A report on the National Strategy for Artificial Intelligence by the NITI Aayog showed that shortage of qualified healthcare professionals and non-uniform accessibility to healthcare across India. India has only 64 doctors available per 1,00,000 people compared to the global average of 150.
Recognizing this need, and being a ‘mumbaiwalah,’ per his description, Dr. Madabhushi said it was important to him to create collaborations and partnerships with India to make an impact there. True to his mission, Dr. Madabhushi highlighted two important collaborations between Tata Memorial Cancer Center in Mumbai and L V Prasad Eye Institute in Hyderabad.
The collaborations between Tata Memorial Cancer Center to develop AI technology for low-cost diagnostics for breast oral and prostate cancers, he said yielded fruitful results with funding firstly through a US indoor joint grant and recently through National Cancer Institute in the area of oropharyngeal cancers or head and neck cancers.
At the L V Prasad Eye Institute, AI technology is being applied in the context of diabetes. “We are looking at diabetic conditions of the eye, diabetic retinopathy and diabetic macular edema, to be able to predict which patients are going to respond to certain treatments and which patients are not.”
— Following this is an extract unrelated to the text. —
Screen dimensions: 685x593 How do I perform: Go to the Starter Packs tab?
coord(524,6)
Dr. Madabhushi said he was recently in Mumbai for the Indian cancer Congress to “not just discuss the research, but really thinking about that next step about implementation and deployment.”
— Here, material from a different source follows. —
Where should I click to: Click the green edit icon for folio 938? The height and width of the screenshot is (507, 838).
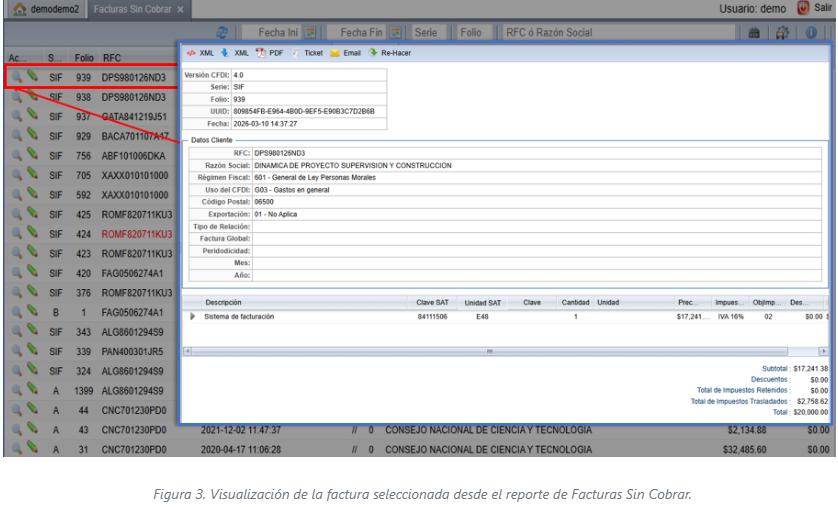coord(33,97)
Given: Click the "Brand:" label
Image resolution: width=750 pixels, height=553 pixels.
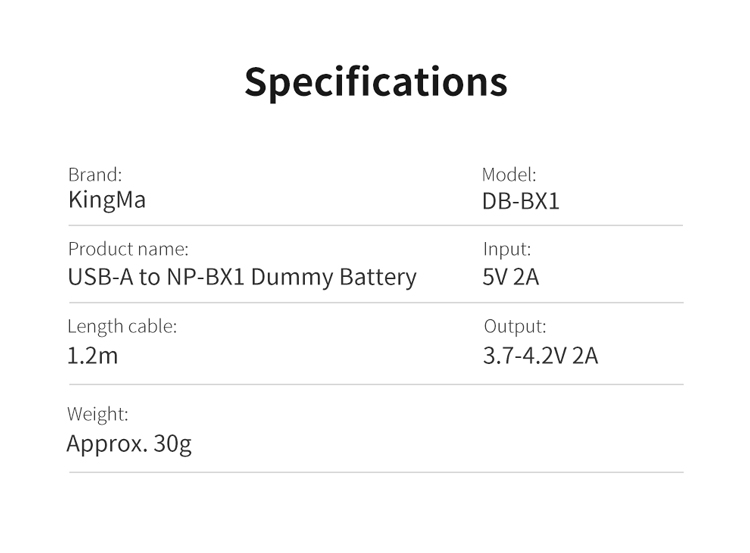Looking at the screenshot, I should tap(94, 174).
While there are some business challenges such as getting reimbursement codes and regulatory approvals , Dr. Madabhishi says to him personally, the biggest challenge and responsibility of AI scientists is “being able to get people to use these technologies, getting physicians on board, and then being able to implement it and deploy it at scale, so that the maximum number of people can benefit and doing it in a way that benefits all populations. “
The other challenge, he notes, is the presentation of business case for companies developing these tools. While Implementation poses few challenges, he notes that interpretability is important too, because physicians must be convinced to have confidence in the tools and must be willing to use it.
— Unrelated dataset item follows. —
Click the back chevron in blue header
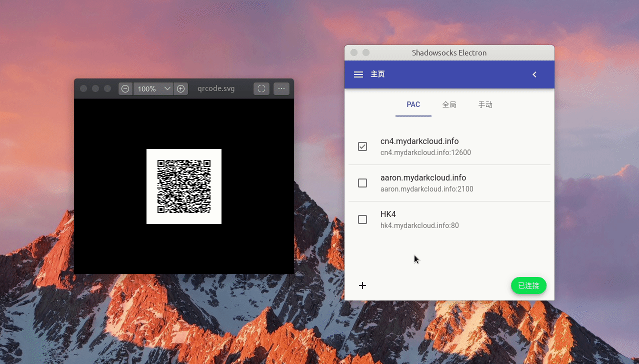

The word “empathetic” in the Institute’s name is a reflection of how much the quality of empathy and the challenge of achieving it matter at Emory. The Institute’s leaders know that American health care outcomes still show big disparities between different groups and they’re focused on working to make AI models more inclusive. “As we think about AI,” Dr. Madabhushi concluded, “we need to make sure that we’re imbuing that same sense of empathy in the development and the application of AI tools for precision medicine.”
About Dr. Madabushi
Prior to joining Emory, Dr. Madabhushi was at Case Western Reserve University, where he was the director of the Center for Computational Imaging and Personalized Diagnostics and Donnell Institute Professor, Department of Biomedical Engineering. He was also a research health scientist at the Louis Stokes Cleveland Veterans Administration Medical Center. He has authored more than 450 peer-reviewed publications and holds more than 100 patents either issued or pending in the areas of artificial intelligence, radiomics, computational pathology, medical image analysis and computer vision. His work on “Smart imaging computers for identifying lung cancer patients who need chemotherapy” was called out by Prevention Magazine as one of the top 10 medical breakthroughs of 2018. In 2019, 2020 and 2021, Madabhushi was named to The Pathologist’s Power List of 100 inspirational and influential professionals in pathology. Dr. Madabhushi has secured almost $80 million in grant funding and co-founded three companies. In addition, more than 30 technologies developed by Dr. Madabhushi’s team have been licensed.